▶ Task objective: Nothing but the pictures gets dropped; retype every entry exactly.

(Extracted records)
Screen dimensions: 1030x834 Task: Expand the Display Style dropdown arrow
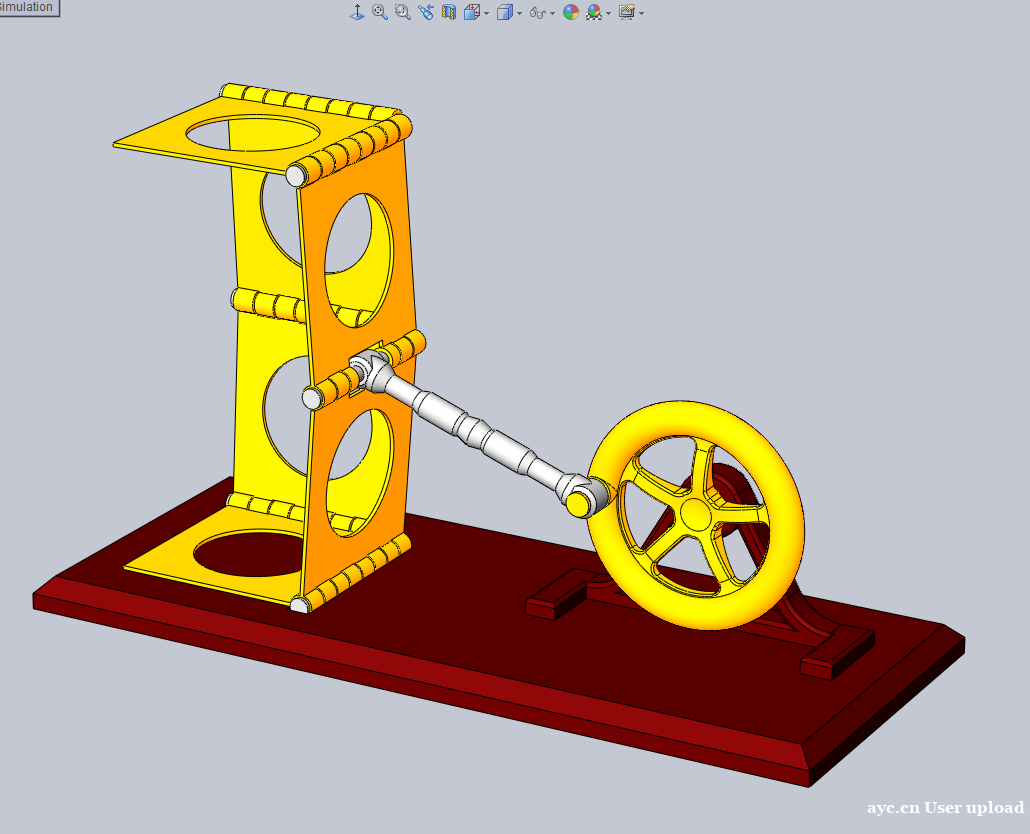(520, 13)
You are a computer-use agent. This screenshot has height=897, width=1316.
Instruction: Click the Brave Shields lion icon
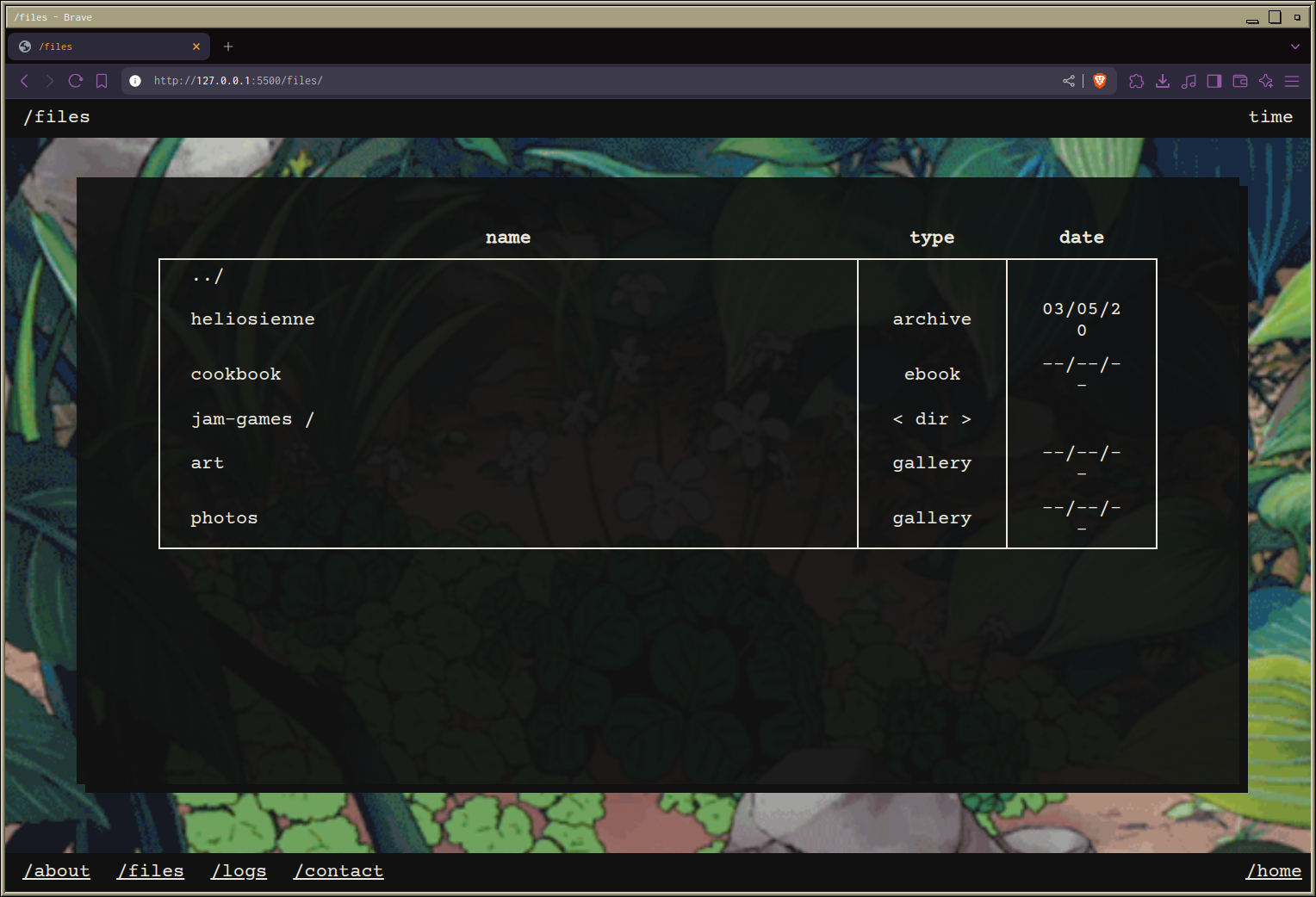(1099, 81)
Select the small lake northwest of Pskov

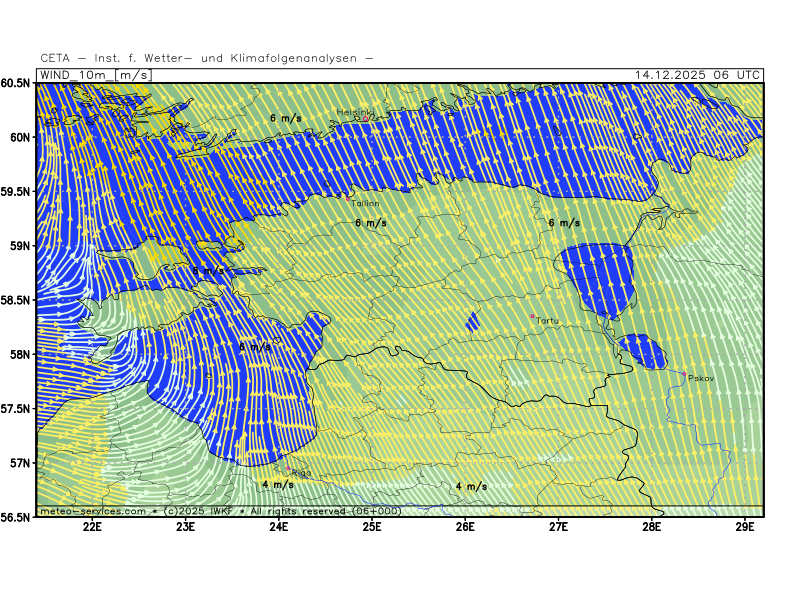coord(643,350)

▶ Task response:
Screen dimensions: 1030x834 Task: Expand the Display Style dropdown arrow
(520, 13)
You are a computer-use agent. This screenshot has height=897, width=1316.
Instruction: Click the Brave Shields lion icon
(1099, 81)
Select the small lake northwest of Pskov

coord(643,350)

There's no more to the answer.